The researchers began by infecting human cells with SARS-CoV-2. They observed that SARS-CoV-2 infection causes DNA damage and an altered DDR associated with a proinflammatory phenotype and senescence; it was also associated with a downregulation of effector kinase CHK1. As loss of CHK1 is sufficient to cause replication stress and DNA damage accumulation, the team measured dNTP levels and cell cycle progression. They observed that SARS-CoV-2 infection decreases dNTP concentrations and impairs S-phase progression. Deoxynucleotide supplementation in the culture medium of infected cells reduces DDR activation, DNA damage accumulation and proinflammatory cytokine expression.
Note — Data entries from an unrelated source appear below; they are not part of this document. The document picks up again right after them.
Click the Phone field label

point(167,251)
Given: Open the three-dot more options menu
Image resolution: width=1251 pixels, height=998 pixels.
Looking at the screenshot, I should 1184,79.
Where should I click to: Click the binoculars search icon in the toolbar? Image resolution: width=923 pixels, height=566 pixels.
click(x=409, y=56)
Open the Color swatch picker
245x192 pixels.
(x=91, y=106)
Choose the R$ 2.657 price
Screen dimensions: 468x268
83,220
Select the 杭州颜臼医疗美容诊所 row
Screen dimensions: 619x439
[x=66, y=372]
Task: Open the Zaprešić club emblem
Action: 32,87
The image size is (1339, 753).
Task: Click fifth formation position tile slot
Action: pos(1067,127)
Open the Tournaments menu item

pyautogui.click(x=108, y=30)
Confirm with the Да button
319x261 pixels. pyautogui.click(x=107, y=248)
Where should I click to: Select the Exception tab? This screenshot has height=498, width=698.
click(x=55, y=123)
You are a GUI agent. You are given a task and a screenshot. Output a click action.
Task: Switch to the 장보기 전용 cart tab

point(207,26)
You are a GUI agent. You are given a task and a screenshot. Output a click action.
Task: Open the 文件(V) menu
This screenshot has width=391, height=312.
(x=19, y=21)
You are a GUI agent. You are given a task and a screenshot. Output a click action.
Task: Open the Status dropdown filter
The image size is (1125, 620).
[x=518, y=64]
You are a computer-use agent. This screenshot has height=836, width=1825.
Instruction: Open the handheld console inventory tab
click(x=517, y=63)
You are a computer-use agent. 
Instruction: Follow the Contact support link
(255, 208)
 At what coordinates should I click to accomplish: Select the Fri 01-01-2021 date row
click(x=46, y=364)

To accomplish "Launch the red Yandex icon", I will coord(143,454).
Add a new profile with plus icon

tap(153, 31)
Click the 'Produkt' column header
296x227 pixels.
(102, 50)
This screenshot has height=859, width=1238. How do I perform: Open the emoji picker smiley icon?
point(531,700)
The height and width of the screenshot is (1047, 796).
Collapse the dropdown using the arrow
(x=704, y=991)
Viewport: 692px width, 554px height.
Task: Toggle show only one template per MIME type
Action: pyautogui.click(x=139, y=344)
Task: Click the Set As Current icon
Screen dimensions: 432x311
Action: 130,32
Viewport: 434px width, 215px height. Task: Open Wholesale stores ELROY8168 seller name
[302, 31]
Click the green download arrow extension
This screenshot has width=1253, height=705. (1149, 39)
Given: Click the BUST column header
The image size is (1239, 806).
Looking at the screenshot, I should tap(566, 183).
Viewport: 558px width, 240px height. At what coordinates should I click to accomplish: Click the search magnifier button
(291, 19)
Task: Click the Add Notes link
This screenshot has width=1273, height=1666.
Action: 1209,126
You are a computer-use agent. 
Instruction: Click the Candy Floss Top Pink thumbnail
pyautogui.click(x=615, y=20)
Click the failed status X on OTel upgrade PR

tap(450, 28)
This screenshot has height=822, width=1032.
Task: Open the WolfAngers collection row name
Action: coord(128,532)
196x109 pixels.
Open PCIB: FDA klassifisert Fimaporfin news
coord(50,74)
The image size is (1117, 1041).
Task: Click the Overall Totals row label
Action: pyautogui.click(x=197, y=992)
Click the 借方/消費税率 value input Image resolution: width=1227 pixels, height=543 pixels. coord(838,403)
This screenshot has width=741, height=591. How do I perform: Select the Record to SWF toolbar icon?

“Our study shows that SARS-CoV-2 infections causes the degradation of CHK1, thus reducing ribonucleoside-diphosphate reductase subunit M2 (RRM2) expression and ribonucleotide reductase (RNR) activity and thereby shifting the balance of cellular nucleotide metabolism in favor of rNTP and in disfavor of dNTP. This generates DNA damage”, explains d’Adda di Fagagna. “In addition, DNA damage repair is impaired: surprisingly, 53BP1 foci cannot assemble. This is because they depend on the function of damage-induced long noncoding RNA (dilncRNA) generated at sites of DNA damage. We discovered that viral N protein binds to dilncRNA and blocks 53BP1 condensation.”

The researchers also measured the DDR markers 53BP1, CHK1 and RRM2 in lungs from mice infected with SARS-CoV-2 and in lung and nasal mucosa sections from patients who died of COVID-19. These results are consistent with their in vitro data.

“Key to this study was the collaboration with experts in the field, like Alessandro Marcello’s group, to perform all real viral infections (no pseudoviruses)”, continues d’Adda di Fagagna. “Also essential was access to infected tissues form mice and patients, and a great pathologist, Claudio Tripodo, who assessed DDR in these tissues.”

In future studies, the authors note it will be interesting to establish whether the mechanisms they uncovered contribute to long-COVID pathology.

Overall, this study sheds light on the mechanisms that underlie the cellular effects of SARS-CoV-2 infection, particularly DNA damage, inflammation and senescence.

Original reference: Nat. Cell Biol., https://doi.org/10.1038/s41556-023-01096-x (2023).